** READING PASSAGE **
--- begin ---

We conducted our audits in accordance with the standards of the PCAOB. Those standards require that we plan and perform the audit to obtain reasonable assurance about whether the consolidated financial statements are free of material misstatement, whether due to error or fraud. Our audits included performing procedures to assess the risks of material misstatement of the consolidated financial statements, whether due to error or fraud, and performing procedures that respond to those risks. Such procedures included examining, on a test basis, evidence regarding the amounts and disclosures in the consolidated financial statements. Our audits also included evaluating the accounting principles used and significant estimates made by management, as well as evaluating the overall presentation of the consolidated financial statements. We believe that our audits provide a reasonable basis for our opinion.
Critical Audit Matter
The critical audit matters communicated below are matters arising from the current period audit of the consolidated financial statements that were communicated or required to be communicated to the audit committee and that: (1) relate to accounts or disclosures that are material to the consolidated financial statements and (2) involved our especially challenging, subjective, or complex judgments. The communication of critical audit matters does not alter in any way our opinion on the consolidated financial statements, taken as a whole, and we are not, by communicating the critical audit matters below, providing separate opinions on the critical audit matters or on the accounts or disclosures to which they relate.
Recognition and Measurement of Uncertain Tax Positions
As discussed in Notes 6(b) and 16 to the consolidated financial statements, the Company has identified and, in certain cases, recognized uncertain tax positions (tax positions) including associated interest and penalties. As discussed in Note 2(q) to the consolidated financial statements, uncertain tax positions derive from the complexity of tax law and its interpretation by tax authorities and ultimately the judicial system in place in each jurisdiction. Given the complexity, the Company engages third-party experts as required, for the interpretation of tax law, transfer pricing regulations and determination of the ultimate resolution of its tax positions. The Company is subject to various taxation authorities who may interpret tax legislation differently, and resolve matters over longer-periods of time.
We identified the assessment of the recognition and measurement of uncertain tax positions as a critical audit matter. Complex auditor judgment was required to evaluate the Company’s interpretation of tax law and its identification and determination of the ultimate resolution of its tax positions. Additionally, the evaluation of the recognition and measurement of the Company's uncertain tax positions required specialized skills and knowledge.
46


The following are the primary procedures we performed to address this critical audit matter. We evaluated the design and tested the operating effectiveness of certain internal controls related to the Company's process for recognizing uncertain tax positions. This included controls related to the interpretation of tax law and identification of tax positions, the determination of the probability that the tax authorities would accept the Company's tax positions, and the estimation of reserves recorded for tax positions. We involved domestic and international tax professionals with specialized skills and knowledge, who assisted in assessing the Company's tax positions by:
–inspecting tax rulings and correspondence between the Company and the applicable taxation authorities;
–inspecting transfer pricing studies and information obtained from external tax specialists and legal counsel; and
–comparing our understanding and interpretation of tax laws to the Company's evaluation.

--- end ---

** PROVIDED MATERIAL **
--- begin ---

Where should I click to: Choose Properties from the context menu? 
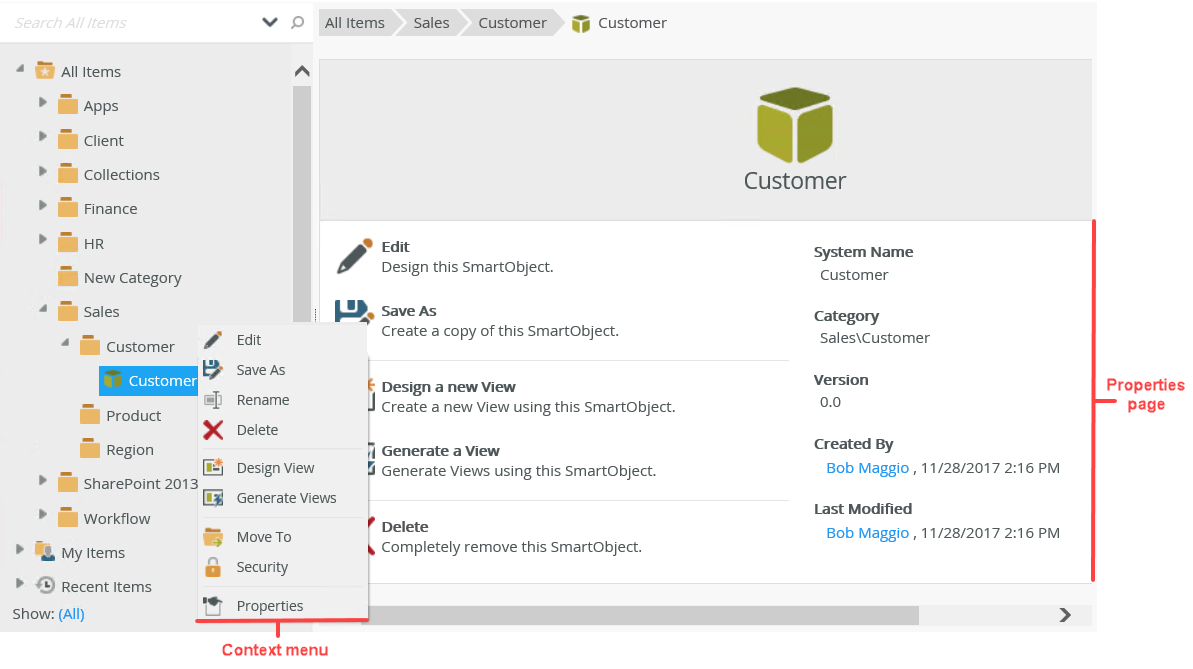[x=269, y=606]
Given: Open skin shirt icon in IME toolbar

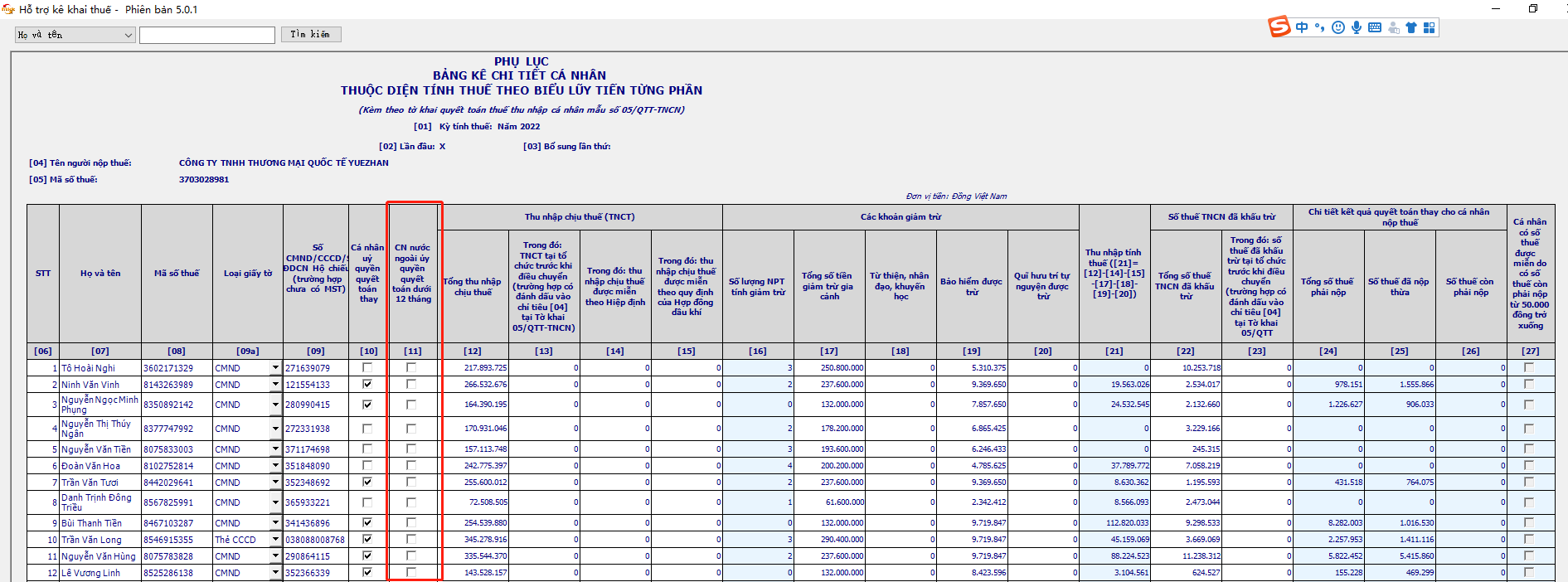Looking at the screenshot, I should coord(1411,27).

--- end ---

** WHAT THIS TASK INVOLVES **
For the audit report, decide whether each statement agrees with it, giving yes or no and quoting the deciding words: (a) The auditors involved only domestic tax professionals in assessing the Company's tax positions. (b) Communicating the critical audit matters changes the auditors' opinion on the consolidated financial statements. (c) The Company engages third-party experts, as required, for the interpretation of transfer pricing regulations.

** RESULT BELOW **
(a) No: "We involved domestic and international tax professionals with specialized skills and knowledge"
(b) No: "The communication of critical audit matters does not alter in any way our opinion on the consolidated financial statements, taken as a whole"
(c) Yes: "the Company engages third-party experts as required, for the interpretation of tax law, transfer pricing regulations and determination of the ultimate resolution of its tax positions"